TASK: Restate exactly, and only, the lines from the one containing "Kocaeli Namaz Vakitleri (64, 2424)" through the end of the entries, keeping both endpoints.

AVAILABLE DATA:
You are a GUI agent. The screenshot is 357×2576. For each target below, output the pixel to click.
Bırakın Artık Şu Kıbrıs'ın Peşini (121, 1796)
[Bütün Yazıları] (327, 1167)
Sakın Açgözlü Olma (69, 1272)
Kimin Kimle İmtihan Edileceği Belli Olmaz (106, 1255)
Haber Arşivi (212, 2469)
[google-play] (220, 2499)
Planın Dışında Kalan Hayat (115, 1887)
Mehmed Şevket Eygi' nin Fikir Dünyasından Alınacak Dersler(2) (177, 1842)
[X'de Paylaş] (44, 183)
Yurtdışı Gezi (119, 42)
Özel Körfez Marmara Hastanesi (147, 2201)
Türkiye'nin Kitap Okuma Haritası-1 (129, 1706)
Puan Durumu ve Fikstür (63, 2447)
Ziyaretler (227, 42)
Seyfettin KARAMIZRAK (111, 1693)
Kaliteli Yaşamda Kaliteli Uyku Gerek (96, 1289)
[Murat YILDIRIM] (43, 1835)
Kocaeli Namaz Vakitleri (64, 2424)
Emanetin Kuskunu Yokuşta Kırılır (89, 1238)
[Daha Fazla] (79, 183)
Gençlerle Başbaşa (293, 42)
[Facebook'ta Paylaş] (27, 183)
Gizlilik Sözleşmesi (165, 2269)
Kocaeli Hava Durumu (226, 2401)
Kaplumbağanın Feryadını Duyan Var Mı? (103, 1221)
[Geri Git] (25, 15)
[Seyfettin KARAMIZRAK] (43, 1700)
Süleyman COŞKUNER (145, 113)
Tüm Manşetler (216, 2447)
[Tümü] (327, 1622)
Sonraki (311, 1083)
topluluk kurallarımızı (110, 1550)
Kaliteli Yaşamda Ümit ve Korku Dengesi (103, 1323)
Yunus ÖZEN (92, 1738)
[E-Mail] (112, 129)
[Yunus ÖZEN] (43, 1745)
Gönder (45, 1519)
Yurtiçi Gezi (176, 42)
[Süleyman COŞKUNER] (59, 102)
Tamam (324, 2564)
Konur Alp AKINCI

SOLUTION FOR THIS PROBLEM:
Kocaeli Namaz Vakitleri (64, 2424)
Emanetin Kuskunu Yokuşta Kırılır (89, 1238)
[Daha Fazla] (79, 183)
Gençlerle Başbaşa (293, 42)
[Facebook'ta Paylaş] (27, 183)
Gizlilik Sözleşmesi (165, 2269)
Kocaeli Hava Durumu (226, 2401)
Kaplumbağanın Feryadını Duyan Var Mı? (103, 1221)
[Geri Git] (25, 15)
[Seyfettin KARAMIZRAK] (43, 1700)
Süleyman COŞKUNER (145, 113)
Tüm Manşetler (216, 2447)
[Tümü] (327, 1622)
Sonraki (311, 1083)
topluluk kurallarımızı (110, 1550)
Kaliteli Yaşamda Ümit ve Korku Dengesi (103, 1323)
Yunus ÖZEN (92, 1738)
[E-Mail] (112, 129)
[Yunus ÖZEN] (43, 1745)
Gönder (45, 1519)
Yurtiçi Gezi (176, 42)
[Süleyman COŞKUNER] (59, 102)
Tamam (324, 2564)
Konur Alp AKINCI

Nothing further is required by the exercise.